TASK REQUIREMENTS => The lines to print are the one containing "お問い合わせ (363, 2105)" and every line after it through the end of the entries below. Print them exactly and nothing else.

AVAILABLE DATA =>
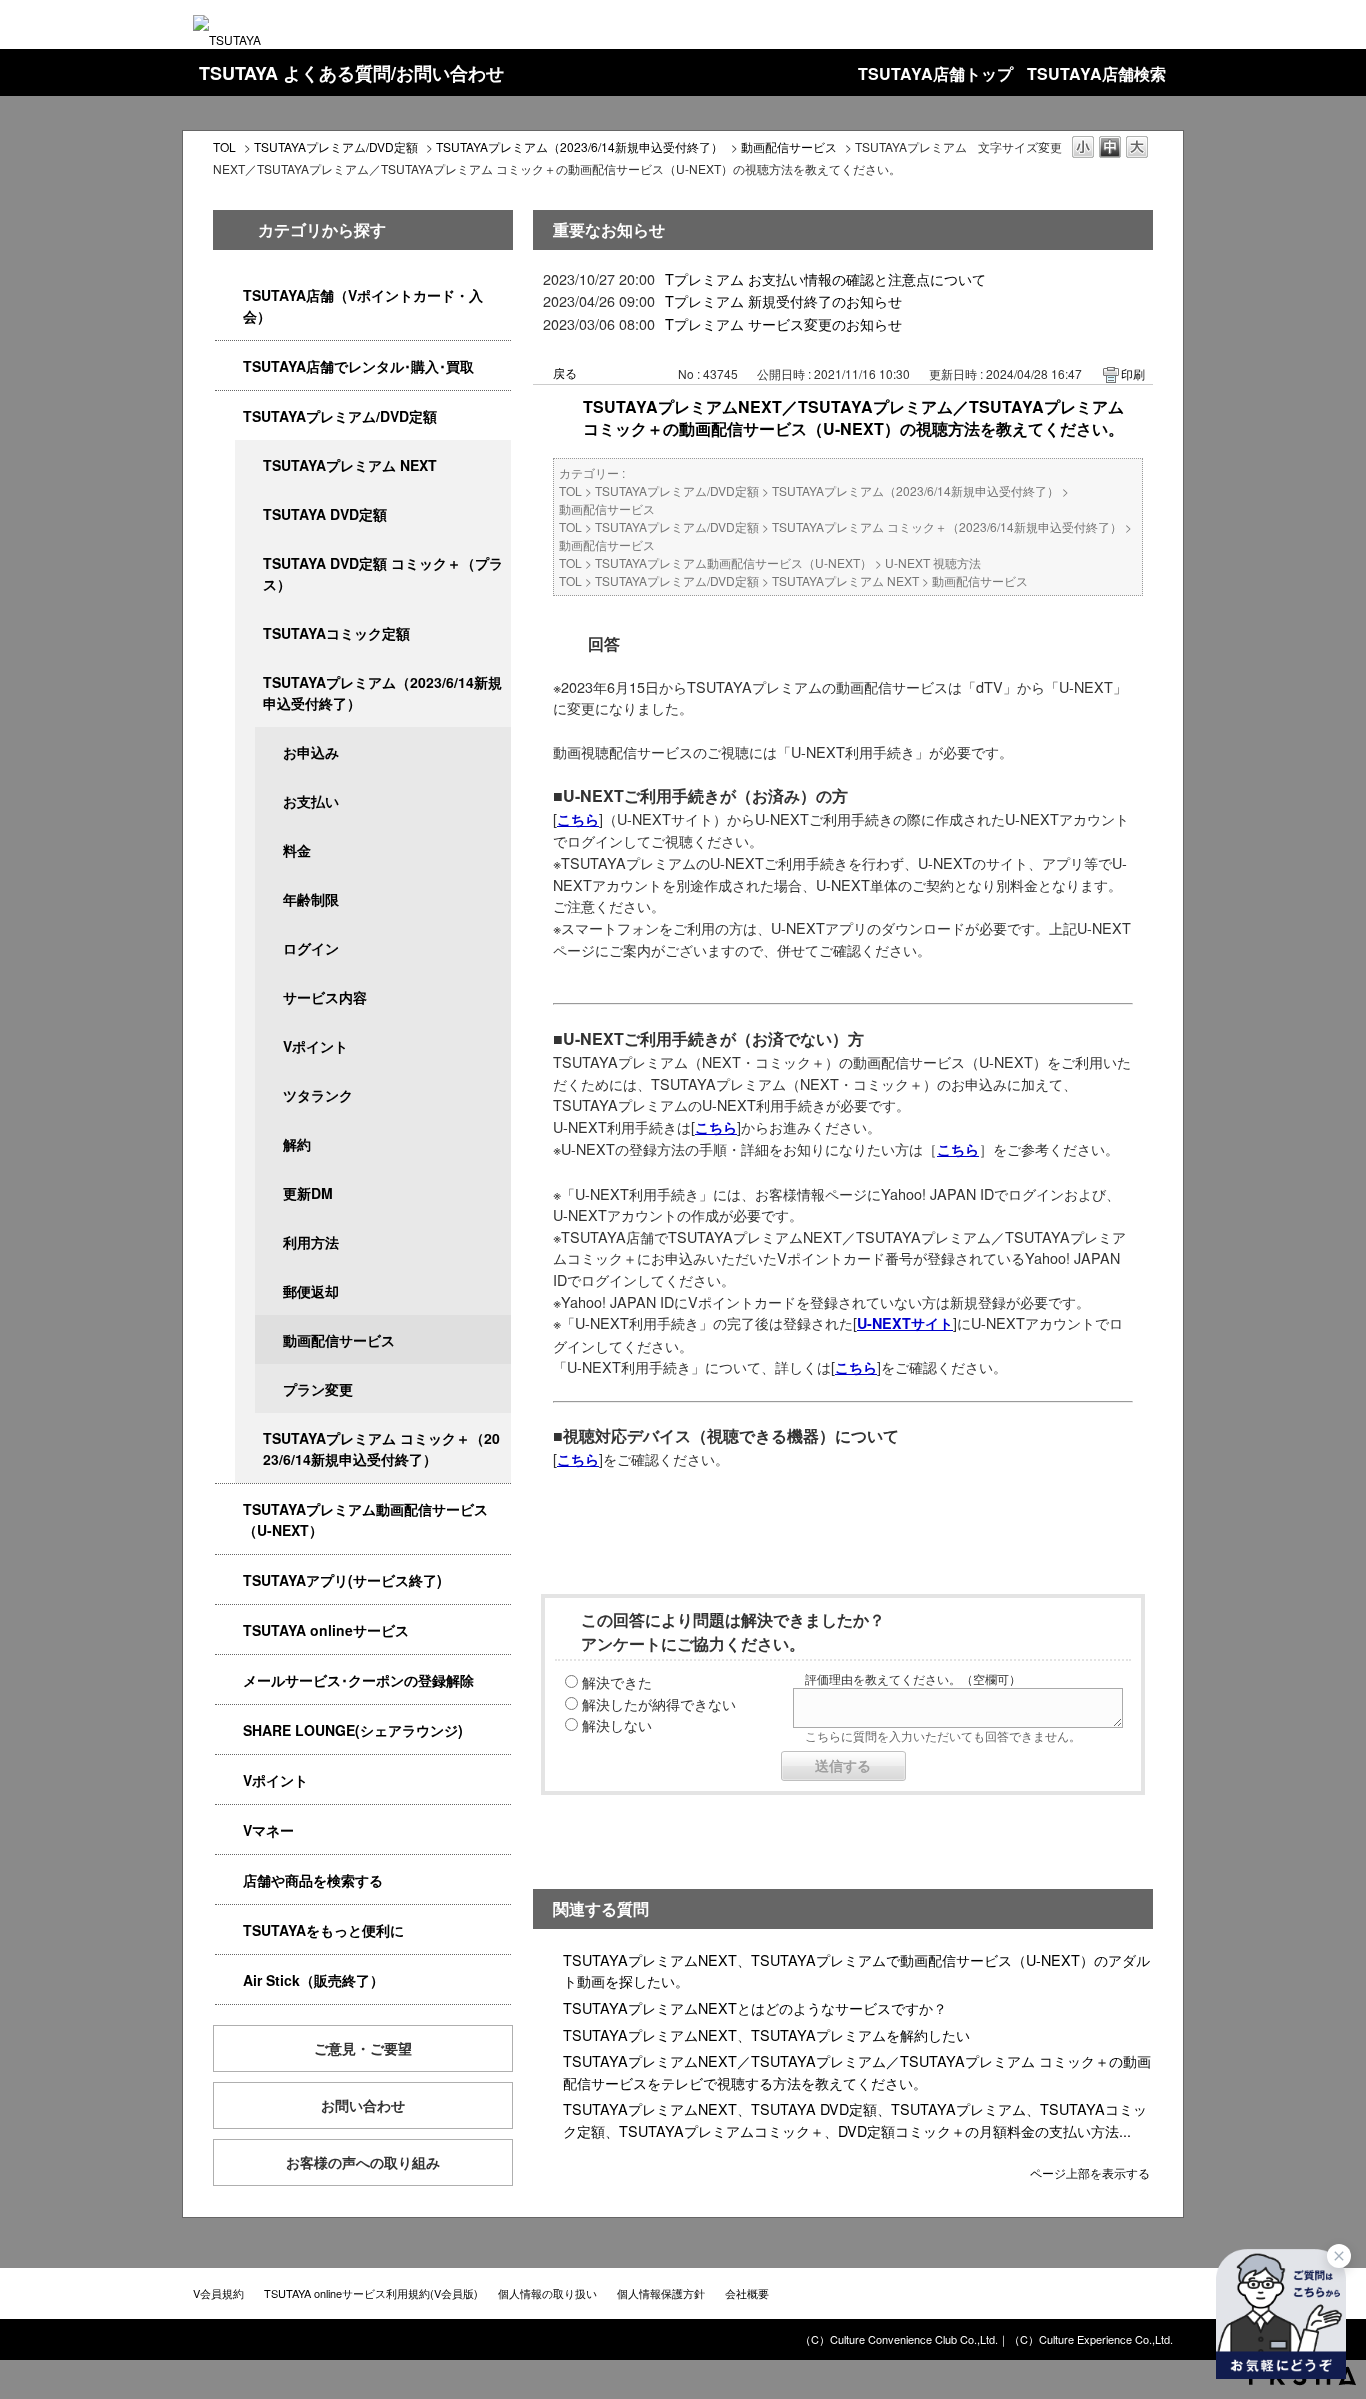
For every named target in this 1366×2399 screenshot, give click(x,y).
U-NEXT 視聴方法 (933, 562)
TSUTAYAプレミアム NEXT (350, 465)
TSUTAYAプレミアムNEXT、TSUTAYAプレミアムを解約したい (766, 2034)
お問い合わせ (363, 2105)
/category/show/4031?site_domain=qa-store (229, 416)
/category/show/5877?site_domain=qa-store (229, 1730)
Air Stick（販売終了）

YOUR RESPONSE =>
お問い合わせ (363, 2105)
/category/show/4031?site_domain=qa-store (229, 416)
/category/show/5877?site_domain=qa-store (229, 1730)
Air Stick（販売終了）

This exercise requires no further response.